§ **What the task asks**
When you reach the line containing "The width and height of the screenshot is (1163, 825)." in the data below, begin returning lines exactly as written, and stop once the line containing "The height and width of the screenshot is (337, 510)." has been returned.

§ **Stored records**
┄┄┄┄┄┄

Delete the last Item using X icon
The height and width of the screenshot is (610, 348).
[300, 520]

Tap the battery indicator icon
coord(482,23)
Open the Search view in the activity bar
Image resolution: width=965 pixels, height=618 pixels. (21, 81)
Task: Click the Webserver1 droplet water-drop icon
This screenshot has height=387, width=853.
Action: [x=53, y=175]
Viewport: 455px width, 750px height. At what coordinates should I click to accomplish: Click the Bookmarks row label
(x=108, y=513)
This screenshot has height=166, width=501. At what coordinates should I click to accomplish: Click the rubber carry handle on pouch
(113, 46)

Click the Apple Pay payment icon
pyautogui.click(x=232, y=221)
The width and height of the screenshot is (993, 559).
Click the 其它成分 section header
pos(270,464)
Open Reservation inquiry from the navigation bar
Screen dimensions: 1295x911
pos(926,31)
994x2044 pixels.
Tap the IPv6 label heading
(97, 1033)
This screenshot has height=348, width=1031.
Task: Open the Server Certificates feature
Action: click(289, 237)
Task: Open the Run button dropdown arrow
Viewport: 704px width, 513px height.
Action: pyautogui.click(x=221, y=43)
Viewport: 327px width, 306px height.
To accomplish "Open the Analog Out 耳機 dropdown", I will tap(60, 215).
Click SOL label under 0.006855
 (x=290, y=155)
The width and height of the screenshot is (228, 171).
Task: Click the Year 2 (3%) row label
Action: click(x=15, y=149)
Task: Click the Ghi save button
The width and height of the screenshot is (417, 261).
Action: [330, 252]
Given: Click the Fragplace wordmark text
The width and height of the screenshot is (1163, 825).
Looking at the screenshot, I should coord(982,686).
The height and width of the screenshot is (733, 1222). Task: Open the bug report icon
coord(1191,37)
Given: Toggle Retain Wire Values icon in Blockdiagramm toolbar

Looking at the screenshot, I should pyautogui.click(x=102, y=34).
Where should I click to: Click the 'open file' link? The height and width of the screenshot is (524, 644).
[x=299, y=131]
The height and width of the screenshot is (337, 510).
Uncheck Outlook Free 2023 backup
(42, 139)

┄┄┄┄┄┄

§ **Answer for the task**
The width and height of the screenshot is (1163, 825).
Looking at the screenshot, I should coord(982,686).
The height and width of the screenshot is (733, 1222). Task: Open the bug report icon
coord(1191,37)
Given: Toggle Retain Wire Values icon in Blockdiagramm toolbar

Looking at the screenshot, I should pyautogui.click(x=102, y=34).
Where should I click to: Click the 'open file' link? The height and width of the screenshot is (524, 644).
[x=299, y=131]
The height and width of the screenshot is (337, 510).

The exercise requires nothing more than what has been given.